(again bi)weekly GSOC-4: finally about results aggretation

Posted on Aug 14, 2023

In the last blogpost, I explained how I decided to lift the parallelization class up, and how AnalysisBase.run() method changed after introducing this.

Here, I will (finally) talk about aggregating results from different worker objects, and how to make the implementation more explicit while not making people who create subclasses write a lot of boilerplate code.

What are we trying to do?

We’re not looking on how to aggregate results from independent AnalysisBase._compute() methods. Also, we want conclude() methods of subclasses to run as they used to, so after we run our aggregation, results and all other attributes should look exactly as if we’d run run(backend='local').

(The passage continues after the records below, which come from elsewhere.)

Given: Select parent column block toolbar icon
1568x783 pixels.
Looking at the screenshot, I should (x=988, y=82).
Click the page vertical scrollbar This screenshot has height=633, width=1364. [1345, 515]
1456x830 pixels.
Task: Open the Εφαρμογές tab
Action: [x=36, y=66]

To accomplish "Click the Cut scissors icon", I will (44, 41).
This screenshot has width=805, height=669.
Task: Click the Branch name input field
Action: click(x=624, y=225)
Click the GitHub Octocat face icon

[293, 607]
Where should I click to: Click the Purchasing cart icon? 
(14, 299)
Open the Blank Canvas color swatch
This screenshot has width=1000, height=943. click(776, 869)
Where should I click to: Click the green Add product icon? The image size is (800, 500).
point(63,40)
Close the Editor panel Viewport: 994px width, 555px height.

Looking at the _compute() method signature, we can see that it returns self (AnalysisBase). Also, the main object we want to return is whatever the type of results is. Usually it is MDAnalysis.analysis.Results object (basically, a fancy dict), although for some old classes it might be np.ndarray or just a list.

So, we’re looking for something like this:

def aggregate(remote_objects: list[AnalysisBase]) -> Results:
	...

Note that we have an ordered sequence of remote results, and can rely on this fact when aggregating the result without the need to match frame indices with respective results.

First ideas

First thought that came at least to me looked like this: let’s take first object of remote_objects as a template, and based on how it looks like (=its type), try to do aggregation for it. Something like this:

def merge(remote_objects: list[AnalysisBase]) -> Results:
	template: Results | list | np.ndarray = remote_objects[0].results
	if isinstance(template, list):
		remote_results = [obj.results for obj in remote_objects]
		flat_results = flatten_arrays(objects_to_flatten)
	elif isinstance(template, np.ndarray):
		remote_results = np.array([obj.results for obj in remote_objects])
		flat_results = np.hstack(remote_results)
	elif isinstance(template, Results):
		...
	else:
		raise ValueError('unknown results type')

def flatten_arrays(arrs: list[list]) -> list:
	return [obj for sublist in arrs for obj in sublist]

A little bit more complicated if isinstance(remote_results, Results). Since Results is basically a dictionary, we have to go over its keys and do proper aggregation for each of them:

... 
elif isinstance(template, Results):
	for key, obj_of_type in template.items():
		results_of_key = [obj.results[key] for obj in remote_objects]
		if isinstance(obj_of_type, list):
			flat_results = flatten_arrays(results_of_key)
		elif isinstance(obj_of_type, np.ndarray):
			flat_results = np.hstack(np.array(results_of_key))
		elif isinstance(obj_of_type, float):
			...
		else:
			raise ValueError("couldn't find aggregation function")

Why first ideas are bad

The code above is probably already ugly for an experienced eye – for instance, we’re repeating ourselves quite a few times and have many nested if-elif-else parts that look super ugly. However, there’s a more important flaw here from the library point – if a subclass wants to have a custom aggregation function for its attribute, there is now way to conveniently reuse the base class method. Also, sometimes we can have different aggregation functions even if the objects have the same type – some ndarray-s have to be averaged, some simply summed, etc. The only other thing we have to distinguish results from each other is the attribute name, so we must base our aggregation on them.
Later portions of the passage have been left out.